Une discographie inventive, entre chefs-d’œuvre et partitions oubliées
Signé en exclusivité sous le label Erato / Warner Classics depuis 2013, le célèbre musicien conçoit des albums aux thématiques audacieuses. Dès son premier disque Play, réalisé en duo avec le pianiste Pierre-Yves Hodique, il séduit par sa fraîcheur. L’album Giovincello, consacré aux concertos baroques italiens avec l’ensemble Il Pomo d’Oro, lui rapporte en 2016 un prix international ECHO Klassik.
Ses enregistrements se distinguent par une volonté constante de sortir des sentiers battus :
- Franck, Strohl, Poulenc, De La Tombelle (2018), un récital français avec David Kadouch mettant en lumière la sonate méconnue de Rita Strohl ;
- Offenbach / Gulda (2019), confrontant le grand concerto militaire de Jacques Offenbach à l’étonnant concerto pour violoncelle et harmonie de Friedrich Gulda ;
- Transmission (2022), un hommage aux thématiques spirituelles et hébraïques d’Ernest Bloch, Max Bruch et Maurice Ravel sous la direction de Michael Sanderling ;
- Dutilleux / Weinberg (2023), réunissant le chef-d’œuvre Tout un monde lointain… et le concerto méconnu de Mieczysław Weinberg ;
- Rococo (2024), revisitant les variations de Tchaïkovski ainsi que la sonate pour violoncelle de Frédéric Chopin.
À travers ces enregistrements, Edgar Moreau refuse la facilité et réhabilite des compositeurs parfois éclipsés par l’histoire. Cette curiosité intellectuelle enrichit le répertoire du violoncelle tout en offrant aux auditeurs des perspectives neuves sur la musique de chambre et le genre concertant.
Esprit de famille et aventure de chambre avec le Trio Moreau
Chez les Moreau, la musique représente une véritable histoire fraternelle. Edgar Moreau est en effet l’aîné d’une fratrie de quatre instrumentistes professionnels. Sa sœur Raphaëlle et son frère David pratiquent le violon, tandis que son plus jeune frère Jérémie s’illustre au piano. En 2020, la fratrie a d’ailleurs immortalisé cette connivence dans l’album A Family Affair, consacré à des œuvres de chambre d’Antonín Dvořák et d’Erich Wolfgang Korngold.
Pour approfondir cette complicité naturelle, Edgar, David et Jérémie forment le Trio Moreau.
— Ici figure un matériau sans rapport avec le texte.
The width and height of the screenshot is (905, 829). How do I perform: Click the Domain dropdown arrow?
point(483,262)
Cette formation régulière parcourt les grandes scènes internationales, de Cologne à Taipei. L’ensemble s’est notamment attelé à l’enregistrement des trios pour piano de Franz Schubert, témoignant d’une maturité collective remarquable au service du romantisme viennois.
Au-delà du cercle familial, le violoncelliste multiplie les collaborations prestigieuses avec des chambristes d’exception. Il partage régulièrement la scène avec Martha Argerich, Renaud Capuçon, Khatia Buniatishvili, Bertrand Chamayou ou Daniil Trifonov, s’épanouissant dans le dialogue intime de la musique de chambre.
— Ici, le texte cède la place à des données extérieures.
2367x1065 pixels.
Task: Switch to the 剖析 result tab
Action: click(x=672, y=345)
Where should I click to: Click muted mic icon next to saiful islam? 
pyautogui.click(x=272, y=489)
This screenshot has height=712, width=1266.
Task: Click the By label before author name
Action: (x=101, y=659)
La transmission au Conservatoire de Paris et nouveaux horizons
Fort de sa riche expérience de concertiste, l’artiste français s’investit désormais activement dans l’enseignement. À l’automne 2023, il devient professeur titulaire d’une classe de violoncelle au Conservatoire national supérieur de musique et de danse de Paris. Revenir en tant que pédagogue dans l’établissement où il a lui-même été formé marque une étape majeure dans sa carrière, lui permettant de transmettre aux futures générations les secrets de l’archet et l’exigence du répertoire.
Toujours tourné vers l’avenir, le violoncelliste s’engage également en faveur de la création contemporaine, collaborant étroitement avec des créateurs de son temps comme Karol Beffa ou Éric Tanguy. Ses saisons s’articulent harmonieusement entre tournées symphoniques mondiales, récitals en trio et engagement pédagogique.
Alliant la noblesse de la grande tradition française à un souffle résolument moderne, Edgar Moreau continue d’élargir son univers sonore avec une maturité exemplaire. En équilibre constant entre le patrimoine du passé et les créations de demain, le musicien s’affirme comme un ambassadeur inspiré et généreux de son art.